Characters and morals aside, the races are well-photographed, even incorporating POV shots from the bikes themselves, quite a feat at a time when cameras were huge, unwieldy beasts. There's a nice bit in the middle where Bogarde and Cyril Cusack spend a peaceful time on a naval ship in the midst of a war, woolgathering and watching clouds go by, and I was pulled along through the unfolding story by my own wonderment about whether it was ever going to make sense. A moment that stands out with particular horror is when our hero's mother takes him to the window to explain life to him, showing him girls and women caring tenderly for children, then showing him a group of boys fighting and tussling. This is what women do; that is what men do. Spine-chilling in its implications, and delivered up completely without irony: like a black-and-white jail cell that no one can escape.

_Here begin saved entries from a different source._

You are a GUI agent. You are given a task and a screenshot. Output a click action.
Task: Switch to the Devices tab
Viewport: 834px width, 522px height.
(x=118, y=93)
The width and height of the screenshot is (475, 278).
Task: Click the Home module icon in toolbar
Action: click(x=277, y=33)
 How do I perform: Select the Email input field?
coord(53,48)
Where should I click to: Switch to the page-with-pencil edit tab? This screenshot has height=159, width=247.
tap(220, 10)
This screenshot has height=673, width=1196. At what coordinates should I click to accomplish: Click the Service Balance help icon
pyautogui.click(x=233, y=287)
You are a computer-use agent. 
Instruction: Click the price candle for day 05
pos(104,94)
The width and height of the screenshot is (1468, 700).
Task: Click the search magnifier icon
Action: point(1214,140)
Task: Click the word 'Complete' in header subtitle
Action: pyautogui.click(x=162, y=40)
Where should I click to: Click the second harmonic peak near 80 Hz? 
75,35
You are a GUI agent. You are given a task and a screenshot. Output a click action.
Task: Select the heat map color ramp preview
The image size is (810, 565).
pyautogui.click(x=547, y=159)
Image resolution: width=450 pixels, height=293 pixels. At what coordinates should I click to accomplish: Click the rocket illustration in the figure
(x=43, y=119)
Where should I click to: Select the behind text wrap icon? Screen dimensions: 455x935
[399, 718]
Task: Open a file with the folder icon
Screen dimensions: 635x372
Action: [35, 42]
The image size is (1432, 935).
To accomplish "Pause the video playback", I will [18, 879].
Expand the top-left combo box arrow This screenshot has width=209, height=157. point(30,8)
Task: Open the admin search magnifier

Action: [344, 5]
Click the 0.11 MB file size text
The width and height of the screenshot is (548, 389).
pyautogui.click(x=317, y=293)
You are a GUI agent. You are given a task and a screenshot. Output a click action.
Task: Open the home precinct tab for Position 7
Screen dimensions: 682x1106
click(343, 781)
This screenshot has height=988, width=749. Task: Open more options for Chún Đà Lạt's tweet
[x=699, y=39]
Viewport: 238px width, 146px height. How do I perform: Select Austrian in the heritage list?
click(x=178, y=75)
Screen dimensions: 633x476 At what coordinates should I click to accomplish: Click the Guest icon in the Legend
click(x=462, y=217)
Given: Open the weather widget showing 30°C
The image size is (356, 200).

All that said, my esteem for Bogarde grows in leaps the more I watch him, and I'm excited about these old things being scraped up out of some old vault and newly released for public consumption (Simba, Esther Waters, the Singer not the Song, So Long at the Fair, the Spanish Gardener). Watching this one feels very much like stepping back in time, into that post-war gloom that loured over England like a hunkered vulture until the Beatles single-handedly dispersed it and restored colour to the world. (Anyway, that's the history as it was taught to my American generation.)